Thursday, December 1, 2016

Gunpowder Ooze


(Illustration by Dieter Miller comes from the PathfinderWiki and is © Paizo Publishing.)

It must be hard to be a high school sophomore in a Pathfinder world.  Can you imagine taking chemistry in a reality where any mistake you make has, let’s be honest, a base 50% chance of becoming an ooze?  (The other 50% probably become haunts.)

So gunpowder oozes are what happens when gunpowder and magic mix.  (Throw in some alchemy and you get admixture oozes.)  Like other oozes, gunpowder oozes seek to absorb and devour other living creatures.  Unlike other oozes, they can blast gunpowder from their bodies.  (I presume this arose as a defense mechanism or waste byproduct.  I say “arose” because “evolved” doesn’t seem very accurate for creatures that are probably pretty new to most worlds, depending on how long the society has had gunpowder.)

And of course, even if you survive a gunpowder ooze’s initial blast, the gunpowder residue leaves you vulnerable to a subsequent fiery death.  One can imagine some inquisitors interrogating a party of PCs suspected of having robbed a gunpowder ooze-protected vault.  Checking for gunpowder residue in that scenario wouldn’t be an NCIS-style swab; instead the inquisitors would just brandish a torch and see who explodes!

So all in all, gunpowder oozes are signs of progress run amok.  When magic and technology collies, sometimes it explodes…

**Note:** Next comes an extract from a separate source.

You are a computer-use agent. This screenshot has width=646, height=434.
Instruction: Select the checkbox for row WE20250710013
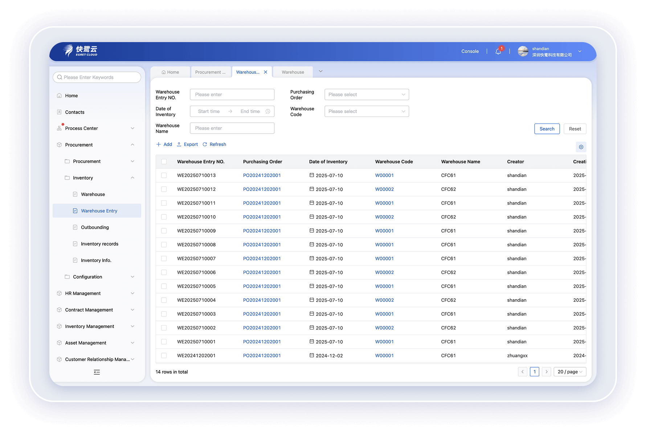tap(164, 175)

The Titan Wall separates Newland and the Reaches—a mile-wide, monumental structure that splits the world between the realms of Man and the realms of Magic.  But along the wall itself (particularly in the dungeons that riddle its core) exist chimeric creatures that could not survive in either realm, including dracolisks, girtablilus, and the notorious gunpowder oozes.

Master Qui-Sen has been making fireworks—an act forbidden to all but the emperor’s alchemists.  He has been careful to hide his wares and dump his waste products deep in the sewer.  Unfortunately, this has led to the creation of admixture oozes with strange abilities.  Adventurers get involved when one of the admixture oozes slithers up a drainpipe and sets a granary alight in the Ratfolk Quarter.

The inhabitants of the Seventh Age know nothing of gunpowder—to them, gunpowder oozes are “flash terrors.”  But the ubiquity of flash terrors in the Seventh Age is a legacy of the Fifth Age, when gunpowder and alchemy were commonplace.  Adventurers who study gunpowder oozes may be able to reëngineer some of these lost technologies…providing the inevitables of the Sixth Age’s Great Cleansing don’t reactivate to stop them.